Process for identifying the volume of interest (VOI) using three-dimensional (3D) registration. Each image was registered to the baseline scan, and a box was generated containing all the information for each registered image. The logical intersection of the boxes from each time point was determined to create a single box defining the VOI. This box was transformed back to each image’s original orientation and used to crop the images to include only the VOI. In the second row, we see the overlap between baseline (red) and follow-up images (green). In the third row and below, bone in green is included in the VOI, whereas bone in gray is excluded from the VOI

The main objective of this study was to determine whether no registration (NR), SM, or 3DR most closely match what would be expected as physiological long-term change in bone density and microarchitecture. To achieve this, we performed a short-term reproducibility analysis comparing NR, SM, and 3DR based on matched pairs to establish baseline reproducibility. To study longitudinal changes, we quantified the variability in bone parameters over a 3-year period with five scans per participant. We hypothesized that by accounting for the translational and rotational misalignment between follow-up measurements, 3DR will produce physiological trends of longitudinal measurements in bone microarchitecture and density that minimize oscillations due to inherent repositioning error.

Methods

Participants

The present study used a subset of participants from the Calgary Vitamin D Study [11]. Participants were men and women aged 55–70 years, with women at least 5 years post-menopause.
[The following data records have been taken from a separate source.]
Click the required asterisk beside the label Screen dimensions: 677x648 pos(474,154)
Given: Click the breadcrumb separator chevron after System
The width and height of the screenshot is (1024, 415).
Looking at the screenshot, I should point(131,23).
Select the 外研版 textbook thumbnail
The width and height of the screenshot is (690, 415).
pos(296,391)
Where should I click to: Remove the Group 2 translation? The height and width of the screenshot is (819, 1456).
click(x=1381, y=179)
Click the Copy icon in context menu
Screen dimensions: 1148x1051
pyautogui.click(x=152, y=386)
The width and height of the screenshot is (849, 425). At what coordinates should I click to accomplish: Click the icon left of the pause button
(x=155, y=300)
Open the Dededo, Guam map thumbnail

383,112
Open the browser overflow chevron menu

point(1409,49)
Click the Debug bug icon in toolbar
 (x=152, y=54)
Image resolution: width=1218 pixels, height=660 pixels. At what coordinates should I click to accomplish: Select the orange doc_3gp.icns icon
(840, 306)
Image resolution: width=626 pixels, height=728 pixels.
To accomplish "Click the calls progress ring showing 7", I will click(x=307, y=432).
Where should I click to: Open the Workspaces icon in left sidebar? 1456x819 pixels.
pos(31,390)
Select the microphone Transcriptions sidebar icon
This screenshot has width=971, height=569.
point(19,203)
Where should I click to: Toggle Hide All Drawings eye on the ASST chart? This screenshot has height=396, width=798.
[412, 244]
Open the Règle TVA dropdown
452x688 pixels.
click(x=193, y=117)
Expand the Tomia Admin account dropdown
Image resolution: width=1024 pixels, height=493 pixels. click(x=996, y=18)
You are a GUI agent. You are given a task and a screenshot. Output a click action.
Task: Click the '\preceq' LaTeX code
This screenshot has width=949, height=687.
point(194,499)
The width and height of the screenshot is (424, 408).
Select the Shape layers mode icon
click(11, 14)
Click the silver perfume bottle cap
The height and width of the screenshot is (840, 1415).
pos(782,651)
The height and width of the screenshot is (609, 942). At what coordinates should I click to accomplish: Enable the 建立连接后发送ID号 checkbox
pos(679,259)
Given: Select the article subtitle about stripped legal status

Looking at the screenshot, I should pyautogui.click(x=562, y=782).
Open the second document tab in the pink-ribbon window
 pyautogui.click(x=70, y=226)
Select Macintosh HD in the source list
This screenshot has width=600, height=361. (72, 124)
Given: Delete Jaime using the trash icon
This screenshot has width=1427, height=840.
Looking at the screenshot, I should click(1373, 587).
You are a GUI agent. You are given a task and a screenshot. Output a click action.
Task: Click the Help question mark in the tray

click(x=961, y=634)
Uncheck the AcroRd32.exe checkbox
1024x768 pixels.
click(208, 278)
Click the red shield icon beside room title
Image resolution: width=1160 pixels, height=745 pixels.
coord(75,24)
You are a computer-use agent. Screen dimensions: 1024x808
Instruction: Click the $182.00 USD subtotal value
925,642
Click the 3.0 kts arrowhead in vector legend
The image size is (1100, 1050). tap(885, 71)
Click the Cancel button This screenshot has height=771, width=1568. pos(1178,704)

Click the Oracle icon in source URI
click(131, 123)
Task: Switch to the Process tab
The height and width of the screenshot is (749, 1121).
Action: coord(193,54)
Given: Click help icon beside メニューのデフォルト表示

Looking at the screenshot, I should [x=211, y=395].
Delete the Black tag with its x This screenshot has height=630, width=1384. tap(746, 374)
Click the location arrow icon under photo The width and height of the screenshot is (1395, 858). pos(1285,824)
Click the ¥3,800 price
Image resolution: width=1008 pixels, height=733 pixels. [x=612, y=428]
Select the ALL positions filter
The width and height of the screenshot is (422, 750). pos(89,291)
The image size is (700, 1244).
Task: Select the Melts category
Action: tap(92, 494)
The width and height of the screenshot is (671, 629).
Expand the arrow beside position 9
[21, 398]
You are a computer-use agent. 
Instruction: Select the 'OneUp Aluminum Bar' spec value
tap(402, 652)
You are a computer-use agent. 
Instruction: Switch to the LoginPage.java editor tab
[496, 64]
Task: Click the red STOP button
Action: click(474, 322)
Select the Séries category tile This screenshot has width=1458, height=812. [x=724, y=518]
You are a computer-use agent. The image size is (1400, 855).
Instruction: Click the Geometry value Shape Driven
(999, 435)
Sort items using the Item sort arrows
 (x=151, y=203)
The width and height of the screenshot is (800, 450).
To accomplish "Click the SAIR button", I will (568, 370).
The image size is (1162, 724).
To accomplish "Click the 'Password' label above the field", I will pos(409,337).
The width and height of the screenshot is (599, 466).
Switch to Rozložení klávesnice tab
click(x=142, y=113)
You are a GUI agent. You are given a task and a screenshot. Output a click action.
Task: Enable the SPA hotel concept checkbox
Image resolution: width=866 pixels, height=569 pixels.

This cohort was vitamin D sufficient, non-osteoporotic, not currently, or within the last 2 years taking bone active medication, and any chronic diseases were stable [11, 23]. The reproducibility analysis included 38 women and 31 men (64.7 ± 5.1 years) who were randomly selected from the Vitamin D cohort to participate in the reproducibility study. Fifty-one participants completed two scans at both the radius and tibia, and the remaining participants completed two scans at either the radius or tibia, following repositioning between scans, resulting in a total of 60 radius and 60 tibia scans. Certain participants were not eligible for scans at both sites as they had already reached the allowable radiation dose. To study longitudinal changes, 21 women and 19 men (62.0 ± 3.8 years at baseline) were selected from the Calgary Vitamin D Study. The 40 participants were selected from a pool of 311 to reflect the widest variability of change over the 3 years. The study was approved by the Conjoint Health Research Ethics Board at the University of Calgary and Health Canada. All participants gave written consent before participating in the study.

HR-pQCT image acquisition

Density and morphometric parameters at the distal radius and tibia were determined using second generation high-resolution peripheral quantitative computed tomography (XtremeCT, Scanco Medical, Brüttisellen, Switzerland) with an isotropic voxel size of 61 μm and 168 slices over a 10.2-mm length. HR-pQCT scans occurred at baseline and a same-day follow-up for the reproducibility analysis and at baseline, 6, 12, 24, and 36 months for studying longitudinal changes.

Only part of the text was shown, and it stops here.